The Great Google Tip Sheet…

This post and the attached Great Google Cheat Sheet will make you a Master Googler…

  • Download and install the Google toolbar. Not only does it put the Google search box into your browser full-time, but it also blocks pop-up ads and fills in forms for you. For Windows at http://toolbar.google.com.
  • Phrase your question in the form of an answer. “After all, you’re not looking for Web pages that ask your question,” explains director of technology Craig Silverstein. “You’re looking for pages that answer it.” So instead of typing, “What is the average rainfall in the Amazon basin?”, you might get better results by typing “The average rainfall in the Amazon basin is.”
  • Put quotes around phrases that must be searched together. If you put quotes around “electric curtains,” Google won’t waste your time finding one set of Web pages containing the word “electric” and another set containing the word “curtains.”
  • Put a hyphen right before any word you want screened out. If you’re looking up dolphins, for example, you’ll have to wade through a million Miami Dolphins pages unless you search for “dolphins -Miami.”
  • Google is a global White Pages and Yellow Pages. Search for: home depot norwalk, ct and Google instantly produces the address and phone number of the Norwalk Home Depot. This works with names (robert jones las vegas, NV) as well as businesses.

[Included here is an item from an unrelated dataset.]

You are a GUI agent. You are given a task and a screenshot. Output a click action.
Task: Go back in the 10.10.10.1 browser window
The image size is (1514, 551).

  • Google is a package tracker. Type a FedEx or UPS package number (just the digits); when you click Search, Google offers a link to its tracking information.
  • Google is a calculator. Type in an equation (“32+2345*3-234=”). Click Search to see the answer.
  • Google is a units-of-measurement converter. Type “teaspoons in a gallon,” for example, or “centimeters in a foot.” Click Search to see the answer.
  • Google is a stock ticker. Type in AAPL or MSFT, for example, to see a link to the current Apple or Microsoft stock price, graphs, financial news, and so on.
  • Google is an atlas. Type in an area code, like 212, to see a Mapquest map of the area.
  • Google is Wal-Mart’s computer. Type in a UPC bar code number, such as “036000250015,” to see the description of the product you’ve just “scanned in.”
  • Google is an aviation buff. Type in a flight number like “United 22” for a link to a map of that flight’s progress in the air. Or type in the tail number you see on an airplane for the full registration form for that plane.
  • Google is the Department of Motor Vehicles. Type in a VIN (vehicle identification number, which is etched onto a plate, usually on the door frame, of every car), like “JH4NA1157MT001832,” to find out the car’s year, make, and model.